Only 87 recipes left to go!

The first week of the semester was exhausting. There were several days that within 10 minutes of getting home from work I was looking like this:

So I was ready for a long weekend! We didn't make any Labor Day weekend plans, as we knew we would still be adjusting to the start of the semester and would need all the extra time we could get. The weekend turned out really lovely. On Saturday after my morning run I drove over to Ann Arbor to grocery shop for my project. Ann Arbor has things East Lansing doesn't have (seafood for instance), so I came back with several bags of goodies -- clams, mussels, veal chops, etc... Not long after getting back from my lengthy grocery trip, I got a phone call from my friends Mike and Andrew. They were driving from a conference in Toronto back to Bloomington, Indiana. East Lansing was right on their way so they stopped by to visit, which was awesome! After they had to hit the road again my special gentleman and I prepared a somewhat questionable seafood dinner then walked to our neighborhood coffee shop for some delicious hot chocolate.

On Sunday morning we went to church. We have been talking about trying to find a church here for a while now, but we hadn't yet mobilized to do it. This weekend we finally got our act together and went to one we have been eying. We absolutely loved it! The pastor was extremely articulate and obviously super intelligent. The congregation was beyond welcoming. The message was very inclusive. And in a way I can't describe, it just felt like a good fit for us. Plus, the church is just a short walk from our house, which is an added bonus. We will certainly return. I spent the rest of the day yesterday running, running errands, and cooking. Today I celebrated labor day by going in to the office! I had a lot I needed to get done so taking the day totally off wasn't really an option, but I did stay home until 11am which felt luxurious!

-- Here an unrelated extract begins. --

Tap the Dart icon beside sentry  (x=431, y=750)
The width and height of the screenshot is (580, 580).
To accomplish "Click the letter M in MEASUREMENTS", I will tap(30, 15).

I had a nice, quiet day at the office, alternating between getting work done and decorating my office a bit. Then this evening I taught my special gentleman to make risotto while I made veal chops, and the results were extremely delicious. We sat down to a really wonderful dinner and a bottle of white wine. Lovely!

What a nice weekend!

2 comments:

Deniz said...

I heart the photo of you spooning the kitty. Adorable!

Teena said...

Thanks! He is growing so fast now -- I can already tell that I am going to miss having him be so tiny!